Hint: First open the brackets and multiply the terms. After that group the terms in such a way that the projection law of triangles can be applied on the terms. For $\left( {b\cos C + c\cos B} \right)$, substitute $a$, for $\left( {a\cos C + c\cos A} \right)$ substitute $b$ and, for $\left( {a\cos B + b\cos A} \right)$ substitute $c$. The output will be the desired result.

Formula used: Projection law or the formula of projection law states that the algebraic sum of the projection of any two sides is equal to the third side of the triangle. The formula is:
$a = b\cos C + c\cos B$
$b = a\cos C + c\cos A$
$c = a\cos B + b\cos A$
where, A, B, C are the three angles of the triangle and a, b, c is the corresponding opposite side of the angles.

Complete step-by-step answer:
Now,
\[\left( {b + c} \right)\cos A + \left( {c + a} \right)\cos B + \left( {a + b} \right)\cos C\]
Open the brackets and multiply the terms,
$b\cos A + c\cos A + c\cos B + a\cos B + a\cos C + b\cos C$
Group the terms,
$\left( {b\cos C + c\cos B} \right) + \left( {a\cos C + c\cos A} \right) + \left( {a\cos B + b\cos A} \right)$
Now, apply the projection law of the triangle,
$a + b + c$
Thus, \[\left( {b + c} \right)\cos A + \left( {c + a} \right)\cos B + \left( {a + b} \right)\cos C\] is equal to $a + b + c$.

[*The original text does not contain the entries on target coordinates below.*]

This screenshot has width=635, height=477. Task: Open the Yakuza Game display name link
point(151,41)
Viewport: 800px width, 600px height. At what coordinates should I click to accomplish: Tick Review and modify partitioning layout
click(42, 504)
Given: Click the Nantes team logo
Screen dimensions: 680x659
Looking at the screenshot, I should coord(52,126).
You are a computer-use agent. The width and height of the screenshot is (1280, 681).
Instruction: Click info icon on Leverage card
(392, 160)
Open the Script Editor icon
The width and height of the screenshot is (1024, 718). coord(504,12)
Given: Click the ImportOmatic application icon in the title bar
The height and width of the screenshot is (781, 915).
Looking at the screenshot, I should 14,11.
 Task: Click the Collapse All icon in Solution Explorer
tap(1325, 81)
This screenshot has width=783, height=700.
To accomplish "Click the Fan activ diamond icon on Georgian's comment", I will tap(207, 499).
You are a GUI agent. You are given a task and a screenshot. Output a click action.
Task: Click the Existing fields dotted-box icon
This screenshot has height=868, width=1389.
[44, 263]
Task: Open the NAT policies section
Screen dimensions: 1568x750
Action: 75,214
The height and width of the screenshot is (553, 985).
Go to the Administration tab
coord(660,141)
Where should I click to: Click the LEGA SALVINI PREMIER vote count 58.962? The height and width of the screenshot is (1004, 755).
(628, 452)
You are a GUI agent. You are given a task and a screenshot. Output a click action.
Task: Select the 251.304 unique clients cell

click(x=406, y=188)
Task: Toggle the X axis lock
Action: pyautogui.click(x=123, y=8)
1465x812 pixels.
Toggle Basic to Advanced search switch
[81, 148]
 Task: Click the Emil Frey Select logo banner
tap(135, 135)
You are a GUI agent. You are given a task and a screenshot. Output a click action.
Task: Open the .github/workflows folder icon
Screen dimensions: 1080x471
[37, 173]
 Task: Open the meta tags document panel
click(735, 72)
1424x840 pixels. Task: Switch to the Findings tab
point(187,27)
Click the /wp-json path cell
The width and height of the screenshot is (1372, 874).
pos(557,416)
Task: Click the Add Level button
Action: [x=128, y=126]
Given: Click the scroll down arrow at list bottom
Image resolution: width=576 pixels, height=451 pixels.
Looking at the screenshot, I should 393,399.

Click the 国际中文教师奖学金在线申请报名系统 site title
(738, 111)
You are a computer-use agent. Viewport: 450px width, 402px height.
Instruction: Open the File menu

Hence, option (C) is correct.

Note: The students might make mistakes by not applying the projection formula of triangles which will lead to failure in finding the value.
The solution of triangles is the most important trigonometric problem to solve the triangle or to find out the characteristics of the triangles like measurements of the sides, angles of triangles while having some known values. When we need to find out the angles and all the sides of the triangle using the following rules:
The law of sines:- The formula is $\dfrac{{\sin A}}{a} = \dfrac{{\sin B}}{b} = \dfrac{{\sin C}}{c}$.
The law of cosines:- The formula is
$\cos A = \dfrac{{{b^2} + {c^2} - {a^2}}}{{2bc}}$
$\cos B = \dfrac{{{a^2} + {c^2} - {b^2}}}{{2ac}}$
$\cos C = \dfrac{{{b^2} + {a^2} - {c^2}}}{{2ab}}$
The projection formula:- The formula is
$a = b\cos C + c\cos B$
$b = a\cos C + c\cos A$
$c = a\cos B + b\cos A$
The sum of all the angles of a triangle is always equal to 180 degrees or π radians. The formula is $A + B + C = 180^\circ $.